What you will do:
Below are some records. Pull every line that contains the word "label".

>>>

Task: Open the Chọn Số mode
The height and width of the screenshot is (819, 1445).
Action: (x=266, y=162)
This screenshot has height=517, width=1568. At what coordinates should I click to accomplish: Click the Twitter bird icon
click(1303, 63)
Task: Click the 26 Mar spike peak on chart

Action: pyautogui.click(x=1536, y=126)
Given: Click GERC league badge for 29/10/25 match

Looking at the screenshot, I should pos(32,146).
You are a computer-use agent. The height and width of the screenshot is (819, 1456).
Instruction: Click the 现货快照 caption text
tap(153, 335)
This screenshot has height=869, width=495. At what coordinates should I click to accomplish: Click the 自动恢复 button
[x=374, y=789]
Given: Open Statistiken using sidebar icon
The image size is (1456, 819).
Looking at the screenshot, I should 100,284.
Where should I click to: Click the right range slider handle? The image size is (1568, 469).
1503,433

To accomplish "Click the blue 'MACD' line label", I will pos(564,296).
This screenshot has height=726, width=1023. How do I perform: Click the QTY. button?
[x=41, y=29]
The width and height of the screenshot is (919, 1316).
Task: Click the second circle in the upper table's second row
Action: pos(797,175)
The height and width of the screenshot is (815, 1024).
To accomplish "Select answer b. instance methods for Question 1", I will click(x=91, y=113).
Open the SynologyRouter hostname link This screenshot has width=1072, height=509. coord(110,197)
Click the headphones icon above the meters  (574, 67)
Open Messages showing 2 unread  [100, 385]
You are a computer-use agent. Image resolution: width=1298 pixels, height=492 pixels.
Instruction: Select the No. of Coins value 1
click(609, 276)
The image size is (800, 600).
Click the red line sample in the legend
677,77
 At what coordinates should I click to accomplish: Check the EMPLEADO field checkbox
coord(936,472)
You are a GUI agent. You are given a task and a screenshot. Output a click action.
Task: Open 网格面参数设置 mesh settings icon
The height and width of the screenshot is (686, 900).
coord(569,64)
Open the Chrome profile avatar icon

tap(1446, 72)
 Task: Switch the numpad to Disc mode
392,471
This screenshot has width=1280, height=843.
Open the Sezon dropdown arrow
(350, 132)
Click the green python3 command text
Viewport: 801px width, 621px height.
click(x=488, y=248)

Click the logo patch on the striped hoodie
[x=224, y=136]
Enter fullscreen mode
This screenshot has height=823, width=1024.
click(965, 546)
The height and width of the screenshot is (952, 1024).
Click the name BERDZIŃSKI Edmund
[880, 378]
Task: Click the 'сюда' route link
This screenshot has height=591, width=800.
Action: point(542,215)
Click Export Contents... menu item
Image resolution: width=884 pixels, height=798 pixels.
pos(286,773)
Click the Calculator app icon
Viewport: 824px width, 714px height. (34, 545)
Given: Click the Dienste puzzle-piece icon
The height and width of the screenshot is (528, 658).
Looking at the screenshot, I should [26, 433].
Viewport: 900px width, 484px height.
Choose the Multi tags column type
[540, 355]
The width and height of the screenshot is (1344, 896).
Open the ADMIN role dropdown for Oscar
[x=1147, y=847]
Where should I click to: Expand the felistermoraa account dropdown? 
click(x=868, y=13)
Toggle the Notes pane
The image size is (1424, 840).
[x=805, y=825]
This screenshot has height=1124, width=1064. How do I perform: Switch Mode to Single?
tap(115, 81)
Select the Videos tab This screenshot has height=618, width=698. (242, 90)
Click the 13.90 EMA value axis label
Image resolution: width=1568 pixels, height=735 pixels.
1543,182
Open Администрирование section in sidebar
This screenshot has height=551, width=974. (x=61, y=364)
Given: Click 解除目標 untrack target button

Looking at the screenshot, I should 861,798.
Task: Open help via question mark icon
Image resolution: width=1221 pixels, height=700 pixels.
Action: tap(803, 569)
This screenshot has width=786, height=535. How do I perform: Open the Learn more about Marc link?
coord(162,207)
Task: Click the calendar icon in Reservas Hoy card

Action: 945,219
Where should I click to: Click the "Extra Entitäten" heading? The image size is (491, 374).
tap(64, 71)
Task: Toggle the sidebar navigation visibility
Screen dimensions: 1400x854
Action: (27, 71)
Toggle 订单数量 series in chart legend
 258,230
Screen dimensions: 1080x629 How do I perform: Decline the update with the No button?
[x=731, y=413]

<<<

Exercise result:
To accomplish "Click the blue 'MACD' line label", I will pos(564,296).
Click the 13.90 EMA value axis label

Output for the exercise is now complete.